Without including any image, repeat every record exactly.

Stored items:

***

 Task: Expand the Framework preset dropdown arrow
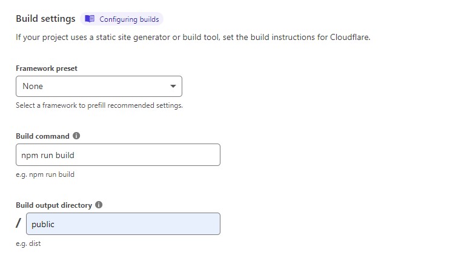tap(173, 86)
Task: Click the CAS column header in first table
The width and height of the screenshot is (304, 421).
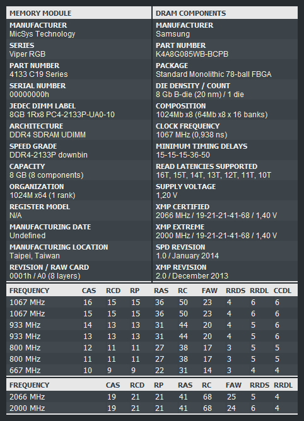Action: pyautogui.click(x=89, y=291)
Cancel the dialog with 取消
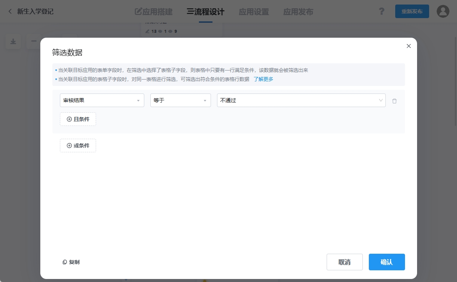This screenshot has width=457, height=282. 344,262
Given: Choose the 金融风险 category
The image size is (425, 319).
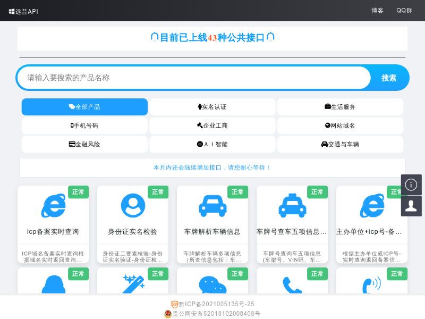Looking at the screenshot, I should [x=84, y=144].
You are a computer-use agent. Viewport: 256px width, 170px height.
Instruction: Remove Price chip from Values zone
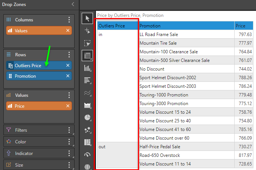(x=68, y=106)

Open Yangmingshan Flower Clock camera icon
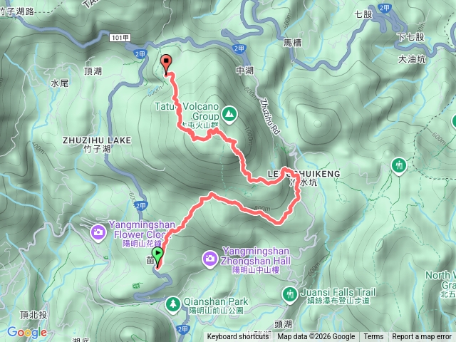[98, 233]
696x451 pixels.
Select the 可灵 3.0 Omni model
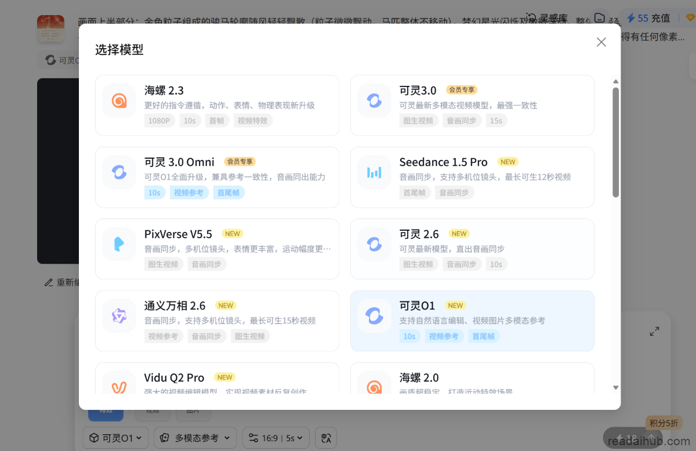[217, 177]
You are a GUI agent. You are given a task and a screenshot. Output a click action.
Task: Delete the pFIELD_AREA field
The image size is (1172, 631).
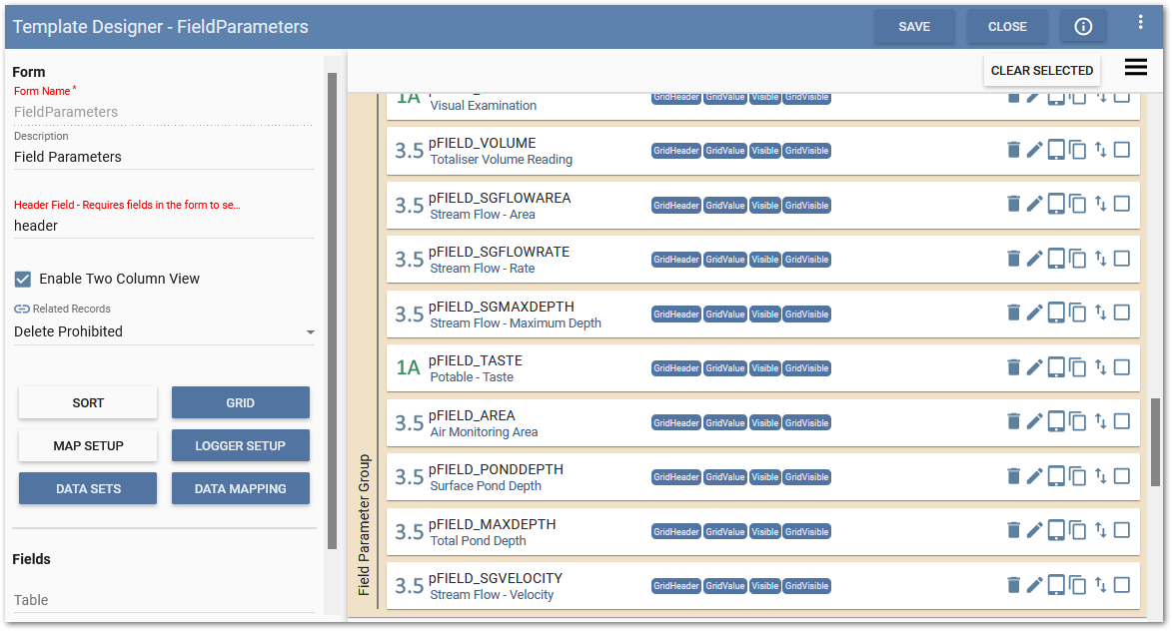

***

→ **SOLUTION FOR THIS TASK**:
 Task: Expand the Framework preset dropdown arrow
tap(173, 86)
Task: Click the CAS column header in first table
The width and height of the screenshot is (304, 421).
Action: pyautogui.click(x=89, y=291)
Cancel the dialog with 取消
This screenshot has width=457, height=282. 344,262
Given: Choose the 金融风险 category
The image size is (425, 319).
Looking at the screenshot, I should [x=84, y=144].
You are a computer-use agent. Viewport: 256px width, 170px height.
Instruction: Remove Price chip from Values zone
(x=68, y=106)

Open Yangmingshan Flower Clock camera icon
[98, 233]
696x451 pixels.
Select the 可灵 3.0 Omni model
[217, 177]
You are a GUI agent. You are given a task and a screenshot. Output a click action.
Task: Delete the pFIELD_AREA field
The image size is (1172, 631).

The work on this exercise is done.